Top of DATA TO PROCESS
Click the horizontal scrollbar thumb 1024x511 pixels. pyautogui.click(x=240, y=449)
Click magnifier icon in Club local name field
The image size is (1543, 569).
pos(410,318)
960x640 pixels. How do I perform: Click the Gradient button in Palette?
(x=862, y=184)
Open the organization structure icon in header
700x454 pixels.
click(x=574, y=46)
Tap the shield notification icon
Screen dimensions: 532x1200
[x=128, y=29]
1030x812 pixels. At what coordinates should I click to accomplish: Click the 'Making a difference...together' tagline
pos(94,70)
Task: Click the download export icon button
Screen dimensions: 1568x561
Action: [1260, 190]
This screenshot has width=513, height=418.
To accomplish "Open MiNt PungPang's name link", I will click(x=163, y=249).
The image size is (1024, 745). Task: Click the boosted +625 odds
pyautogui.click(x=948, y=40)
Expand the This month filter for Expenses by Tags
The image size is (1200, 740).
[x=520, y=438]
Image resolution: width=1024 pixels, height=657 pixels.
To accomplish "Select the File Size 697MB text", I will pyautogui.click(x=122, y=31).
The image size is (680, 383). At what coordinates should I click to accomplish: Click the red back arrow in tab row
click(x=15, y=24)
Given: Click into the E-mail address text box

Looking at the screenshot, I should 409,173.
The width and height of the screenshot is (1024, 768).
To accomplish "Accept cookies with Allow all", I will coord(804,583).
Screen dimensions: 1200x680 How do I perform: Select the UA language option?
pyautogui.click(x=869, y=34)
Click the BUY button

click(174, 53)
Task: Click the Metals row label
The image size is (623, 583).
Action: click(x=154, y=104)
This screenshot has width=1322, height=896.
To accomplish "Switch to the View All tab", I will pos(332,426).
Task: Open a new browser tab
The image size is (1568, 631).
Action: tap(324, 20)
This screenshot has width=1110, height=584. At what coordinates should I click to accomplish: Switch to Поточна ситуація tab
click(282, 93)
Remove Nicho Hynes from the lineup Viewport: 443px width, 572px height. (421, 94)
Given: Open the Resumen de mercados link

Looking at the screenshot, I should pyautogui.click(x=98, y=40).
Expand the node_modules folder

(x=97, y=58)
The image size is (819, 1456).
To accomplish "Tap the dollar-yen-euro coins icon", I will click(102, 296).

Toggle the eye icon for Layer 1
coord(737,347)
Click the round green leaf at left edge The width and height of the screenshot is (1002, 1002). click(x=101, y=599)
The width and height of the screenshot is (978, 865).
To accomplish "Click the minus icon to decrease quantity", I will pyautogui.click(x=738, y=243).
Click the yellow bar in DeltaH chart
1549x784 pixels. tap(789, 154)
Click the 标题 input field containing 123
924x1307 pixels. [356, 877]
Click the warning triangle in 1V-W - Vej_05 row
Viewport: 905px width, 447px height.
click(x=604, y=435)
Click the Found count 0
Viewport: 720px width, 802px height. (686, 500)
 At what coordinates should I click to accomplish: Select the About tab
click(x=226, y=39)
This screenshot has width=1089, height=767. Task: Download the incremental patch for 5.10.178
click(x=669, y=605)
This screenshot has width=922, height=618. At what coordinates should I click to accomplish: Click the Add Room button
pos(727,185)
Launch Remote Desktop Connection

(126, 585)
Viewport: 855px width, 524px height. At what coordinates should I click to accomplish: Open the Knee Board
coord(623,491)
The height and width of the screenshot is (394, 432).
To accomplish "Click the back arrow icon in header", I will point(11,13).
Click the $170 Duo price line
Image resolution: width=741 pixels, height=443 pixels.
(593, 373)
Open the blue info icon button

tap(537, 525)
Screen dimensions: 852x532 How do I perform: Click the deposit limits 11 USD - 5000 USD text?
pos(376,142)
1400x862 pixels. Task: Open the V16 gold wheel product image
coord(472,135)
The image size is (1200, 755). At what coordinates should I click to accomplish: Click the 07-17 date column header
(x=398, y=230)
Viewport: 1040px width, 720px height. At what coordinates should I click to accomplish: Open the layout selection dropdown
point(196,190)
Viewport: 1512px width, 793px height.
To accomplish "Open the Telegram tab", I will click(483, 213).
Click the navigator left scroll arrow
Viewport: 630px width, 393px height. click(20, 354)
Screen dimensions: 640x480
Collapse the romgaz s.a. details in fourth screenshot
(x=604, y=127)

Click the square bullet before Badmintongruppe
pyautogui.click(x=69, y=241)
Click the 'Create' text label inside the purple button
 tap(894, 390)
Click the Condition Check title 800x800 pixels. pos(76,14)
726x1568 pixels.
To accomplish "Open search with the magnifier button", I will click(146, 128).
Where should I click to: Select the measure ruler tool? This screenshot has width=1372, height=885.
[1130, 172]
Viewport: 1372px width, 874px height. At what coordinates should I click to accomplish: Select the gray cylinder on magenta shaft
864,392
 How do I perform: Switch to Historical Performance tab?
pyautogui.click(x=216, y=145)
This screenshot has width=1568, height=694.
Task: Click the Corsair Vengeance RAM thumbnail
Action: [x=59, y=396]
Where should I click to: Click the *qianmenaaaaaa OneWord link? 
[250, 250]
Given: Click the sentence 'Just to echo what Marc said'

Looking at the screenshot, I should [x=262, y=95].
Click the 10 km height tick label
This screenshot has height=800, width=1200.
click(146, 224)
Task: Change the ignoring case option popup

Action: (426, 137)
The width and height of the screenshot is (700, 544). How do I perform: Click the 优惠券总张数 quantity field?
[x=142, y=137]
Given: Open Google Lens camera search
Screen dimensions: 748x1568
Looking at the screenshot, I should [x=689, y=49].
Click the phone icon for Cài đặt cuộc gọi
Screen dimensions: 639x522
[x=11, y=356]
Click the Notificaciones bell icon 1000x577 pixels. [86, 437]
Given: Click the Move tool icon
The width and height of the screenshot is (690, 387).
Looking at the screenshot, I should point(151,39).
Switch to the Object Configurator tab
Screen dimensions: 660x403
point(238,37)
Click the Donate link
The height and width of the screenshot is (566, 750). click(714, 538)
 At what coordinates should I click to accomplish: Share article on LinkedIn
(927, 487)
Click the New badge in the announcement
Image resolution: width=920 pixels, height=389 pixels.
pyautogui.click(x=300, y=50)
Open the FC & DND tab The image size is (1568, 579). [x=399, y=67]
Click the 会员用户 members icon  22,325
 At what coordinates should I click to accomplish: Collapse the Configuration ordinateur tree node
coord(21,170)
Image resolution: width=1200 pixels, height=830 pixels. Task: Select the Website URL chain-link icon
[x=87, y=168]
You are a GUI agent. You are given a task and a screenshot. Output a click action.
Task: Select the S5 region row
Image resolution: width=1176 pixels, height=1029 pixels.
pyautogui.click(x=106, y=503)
Bottom of DATA TO PROCESS
**EXERCISE DESCRIPTION**:
An exact copy of every entry is what's needed, so retype them all.

**RESPONSE BOX**:
Click the horizontal scrollbar thumb 1024x511 pixels. pyautogui.click(x=240, y=449)
Click magnifier icon in Club local name field
The image size is (1543, 569).
pos(410,318)
960x640 pixels. How do I perform: Click the Gradient button in Palette?
(x=862, y=184)
Open the organization structure icon in header
700x454 pixels.
click(x=574, y=46)
Tap the shield notification icon
Screen dimensions: 532x1200
[x=128, y=29]
1030x812 pixels. At what coordinates should I click to accomplish: Click the 'Making a difference...together' tagline
pos(94,70)
Task: Click the download export icon button
Screen dimensions: 1568x561
Action: [1260, 190]
This screenshot has width=513, height=418.
To accomplish "Open MiNt PungPang's name link", I will click(x=163, y=249).
The image size is (1024, 745). Task: Click the boosted +625 odds
pyautogui.click(x=948, y=40)
Expand the This month filter for Expenses by Tags
The image size is (1200, 740).
[x=520, y=438]
Image resolution: width=1024 pixels, height=657 pixels.
To accomplish "Select the File Size 697MB text", I will pyautogui.click(x=122, y=31).
The image size is (680, 383). At what coordinates should I click to accomplish: Click the red back arrow in tab row
click(x=15, y=24)
Given: Click into the E-mail address text box

Looking at the screenshot, I should 409,173.
The width and height of the screenshot is (1024, 768).
To accomplish "Accept cookies with Allow all", I will coord(804,583).
Screen dimensions: 1200x680 How do I perform: Select the UA language option?
pyautogui.click(x=869, y=34)
Click the BUY button

click(174, 53)
Task: Click the Metals row label
The image size is (623, 583).
Action: click(x=154, y=104)
This screenshot has width=1322, height=896.
To accomplish "Switch to the View All tab", I will pos(332,426).
Task: Open a new browser tab
The image size is (1568, 631).
Action: tap(324, 20)
This screenshot has width=1110, height=584. At what coordinates should I click to accomplish: Switch to Поточна ситуація tab
click(282, 93)
Remove Nicho Hynes from the lineup Viewport: 443px width, 572px height. (421, 94)
Given: Open the Resumen de mercados link

Looking at the screenshot, I should pyautogui.click(x=98, y=40).
Expand the node_modules folder

(x=97, y=58)
The image size is (819, 1456).
To accomplish "Tap the dollar-yen-euro coins icon", I will click(102, 296).

Toggle the eye icon for Layer 1
coord(737,347)
Click the round green leaf at left edge The width and height of the screenshot is (1002, 1002). click(x=101, y=599)
The width and height of the screenshot is (978, 865).
To accomplish "Click the minus icon to decrease quantity", I will pyautogui.click(x=738, y=243).
Click the yellow bar in DeltaH chart
1549x784 pixels. tap(789, 154)
Click the 标题 input field containing 123
924x1307 pixels. [356, 877]
Click the warning triangle in 1V-W - Vej_05 row
Viewport: 905px width, 447px height.
click(x=604, y=435)
Click the Found count 0
Viewport: 720px width, 802px height. (686, 500)
 At what coordinates should I click to accomplish: Select the About tab
click(x=226, y=39)
This screenshot has width=1089, height=767. Task: Download the incremental patch for 5.10.178
click(x=669, y=605)
This screenshot has width=922, height=618. At what coordinates should I click to accomplish: Click the Add Room button
pos(727,185)
Launch Remote Desktop Connection

(126, 585)
Viewport: 855px width, 524px height. At what coordinates should I click to accomplish: Open the Knee Board
coord(623,491)
The height and width of the screenshot is (394, 432).
To accomplish "Click the back arrow icon in header", I will point(11,13).
Click the $170 Duo price line
Image resolution: width=741 pixels, height=443 pixels.
(593, 373)
Open the blue info icon button

tap(537, 525)
Screen dimensions: 852x532 How do I perform: Click the deposit limits 11 USD - 5000 USD text?
pos(376,142)
1400x862 pixels. Task: Open the V16 gold wheel product image
coord(472,135)
The image size is (1200, 755). At what coordinates should I click to accomplish: Click the 07-17 date column header
(x=398, y=230)
Viewport: 1040px width, 720px height. At what coordinates should I click to accomplish: Open the layout selection dropdown
point(196,190)
Viewport: 1512px width, 793px height.
To accomplish "Open the Telegram tab", I will click(483, 213).
Click the navigator left scroll arrow
Viewport: 630px width, 393px height. click(20, 354)
Screen dimensions: 640x480
Collapse the romgaz s.a. details in fourth screenshot
(x=604, y=127)

Click the square bullet before Badmintongruppe
pyautogui.click(x=69, y=241)
Click the 'Create' text label inside the purple button
 tap(894, 390)
Click the Condition Check title 800x800 pixels. pos(76,14)
726x1568 pixels.
To accomplish "Open search with the magnifier button", I will click(146, 128).
Where should I click to: Select the measure ruler tool? This screenshot has width=1372, height=885.
[1130, 172]
Viewport: 1372px width, 874px height. At what coordinates should I click to accomplish: Select the gray cylinder on magenta shaft
864,392
 How do I perform: Switch to Historical Performance tab?
pyautogui.click(x=216, y=145)
This screenshot has width=1568, height=694.
Task: Click the Corsair Vengeance RAM thumbnail
Action: [x=59, y=396]
Where should I click to: Click the *qianmenaaaaaa OneWord link? 
[250, 250]
Given: Click the sentence 'Just to echo what Marc said'

Looking at the screenshot, I should [x=262, y=95].
Click the 10 km height tick label
This screenshot has height=800, width=1200.
click(146, 224)
Task: Change the ignoring case option popup

Action: (426, 137)
The width and height of the screenshot is (700, 544). How do I perform: Click the 优惠券总张数 quantity field?
[x=142, y=137]
Given: Open Google Lens camera search
Screen dimensions: 748x1568
Looking at the screenshot, I should [x=689, y=49].
Click the phone icon for Cài đặt cuộc gọi
Screen dimensions: 639x522
[x=11, y=356]
Click the Notificaciones bell icon 1000x577 pixels. [86, 437]
Given: Click the Move tool icon
The width and height of the screenshot is (690, 387).
Looking at the screenshot, I should point(151,39).
Switch to the Object Configurator tab
Screen dimensions: 660x403
point(238,37)
Click the Donate link
The height and width of the screenshot is (566, 750). click(714, 538)
 At what coordinates should I click to accomplish: Share article on LinkedIn
(927, 487)
Click the New badge in the announcement
Image resolution: width=920 pixels, height=389 pixels.
pyautogui.click(x=300, y=50)
Open the FC & DND tab The image size is (1568, 579). [x=399, y=67]
Click the 会员用户 members icon  22,325
 At what coordinates should I click to accomplish: Collapse the Configuration ordinateur tree node
coord(21,170)
Image resolution: width=1200 pixels, height=830 pixels. Task: Select the Website URL chain-link icon
[x=87, y=168]
You are a GUI agent. You are given a task and a screenshot. Output a click action.
Task: Select the S5 region row
Image resolution: width=1176 pixels, height=1029 pixels.
pyautogui.click(x=106, y=503)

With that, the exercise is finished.